Provided passage: Begin

I don't carry my Glocks chambered, I'm confident in my ability to quick rack the gun. 
There's no perfect solution, if I'm vulnerable in a certain situation without a round chambered, so be it. 
You love that vp9, great trigger, easy to rack especially with the charging bars. 
It's your choice to choose,


----------



## pic (Nov 14, 2009)

I use to feel a safety was important on the Glock, DAO type handguns. Not anymore 
The safety can be clicked off inadvertently, now you may be compromised if you're depending on the safety, your mode of carry becomes your safety net.
Pocket carry, loose fitting holster or improper holster may be tempting with a safety that now puts you in a comfort zone.

Plus any gun with a safety,,,now forces you to sweep the safety after drawing, whether you think it's engaged or un engaged.
It would be a move incorporated into your action of a situation. IMO


----------



## Goldwing (Nov 5, 2014)

pic said:


> I don't carry my Glocks chambered, I'm confident in my ability to quick rack the gun.


How dare you? Carry without a live round chambered in a single action striker fired pistol? Sacrilege!
I too have decided to carry with an empty chamber. I will explain why for those who care.
First and foremost I do not want a negligent discharge to ruin my life and/or the life of anyone else.
Second, I always know the state of my pistol and know that I have to rack the slide to change that condition.
Third, I am not in a hurry to shoot my pistol without surveying the situation, assessing the threat, and the chances of a successful retreat. I do not want to rush to judgement on a life altering choice.
Lastly, if I take the time to assess the situation as I rack the slide I won't be so likely to shoot the wrong guy.
As a side bonus, if someone is able to disarm me I may be able to keep him from killing me by preventing him from chambering a round.
YMMV or (your mileage must vary)
GW


----------



## denner (Jun 3, 2011)

pic said:


> I guess I just don't get it.
> If a Glock or vp9 type action is ok to carry Iwb at 3oclock, but the same gun owner is afraid of 12oclock carry, I don't want to have a discharge into my groin area.
> The logic is flawed, you shouldn't have a discharge with any type of carry position .
> If you're carrying thinking one day I'll have a negligible discharge , as I carry this type of format. You're not rigged up correctly or you own the wrong gun


I don't see his logic as flawed, and I agree with him. If you have a ND in your pants(which is a chance carrying any pistol format chambered) at 3:00, 4:00 or 5:00 o'clock the odds are the bullet may hit you in the outer leg, outer thigh or butt cheek. If you appendix carry IWB and have a ND IWB, chances are very good you will hit your goods, upper thigh, or pelvic area.

Provided passage: End
Listed records: Begin

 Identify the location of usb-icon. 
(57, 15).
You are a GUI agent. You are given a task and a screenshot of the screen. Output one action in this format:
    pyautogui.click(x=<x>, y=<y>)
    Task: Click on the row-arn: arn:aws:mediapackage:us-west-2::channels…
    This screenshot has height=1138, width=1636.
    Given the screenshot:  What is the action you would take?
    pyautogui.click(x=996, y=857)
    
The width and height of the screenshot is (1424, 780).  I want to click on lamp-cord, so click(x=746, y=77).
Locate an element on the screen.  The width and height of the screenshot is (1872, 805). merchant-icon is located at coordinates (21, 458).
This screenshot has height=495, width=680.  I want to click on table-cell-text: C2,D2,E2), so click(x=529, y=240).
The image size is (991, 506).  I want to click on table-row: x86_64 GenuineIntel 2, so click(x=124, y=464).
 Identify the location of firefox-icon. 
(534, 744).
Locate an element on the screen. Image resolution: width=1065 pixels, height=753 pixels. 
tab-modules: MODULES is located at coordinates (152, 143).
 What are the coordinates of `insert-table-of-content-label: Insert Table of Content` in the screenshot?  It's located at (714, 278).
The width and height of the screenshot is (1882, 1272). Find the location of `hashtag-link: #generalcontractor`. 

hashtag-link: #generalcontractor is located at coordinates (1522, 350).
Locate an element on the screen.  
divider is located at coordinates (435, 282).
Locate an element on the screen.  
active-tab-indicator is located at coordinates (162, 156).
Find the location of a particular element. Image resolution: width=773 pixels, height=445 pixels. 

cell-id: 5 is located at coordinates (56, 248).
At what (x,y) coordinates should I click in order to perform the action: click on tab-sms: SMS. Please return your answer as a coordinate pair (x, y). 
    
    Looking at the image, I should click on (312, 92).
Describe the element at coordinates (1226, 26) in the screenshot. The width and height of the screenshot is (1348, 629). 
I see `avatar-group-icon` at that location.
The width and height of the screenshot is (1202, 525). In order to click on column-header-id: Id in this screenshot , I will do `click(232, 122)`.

Listed records: End

◆ **Prompt**: Pick up the pistol-carry thread after its final sentence and keep writing it. The records are separate material and have no connection to the pistol-carry thread.

◆ **The answer**:
----------



## pic (Nov 14, 2009)

denner said:


> I don't see his logic as flawed, and I agree with him. If you have a ND in your pants(which is a chance carrying any pistol format chambered) at 3:00, 4:00 or 5:00 o'clock the odds are the bullet may hit you in the outer leg, outer thigh or butt cheek. If you appendix carry IWB and have a ND IWB, chances are very good you will hit your goods, upper thigh, or pelvic area.


I understand and agree.

My feeling is I can't allow myself to carry a pistol with a greater % chance that is gonna be discharged while holstered.

The guns people most talk about not carrying appendix because of negligent discharges are the cocked strikers.

My point was written very badly.

I'll carry chambered SA/DA all day long ,1911s, revolvers also, I trust the long pull and the safety of the 1911s.

Not sure about this, but I think most negligent discharges happen when the gun is unholstered.

When I've heard about holstered negligent discharges , it seems to always involve the strikers, DAO, Glock, m&p or similar cocked mechanics.

This is strictly my opinion without any real good sources to back it up, lol.


----------



## pic (Nov 14, 2009)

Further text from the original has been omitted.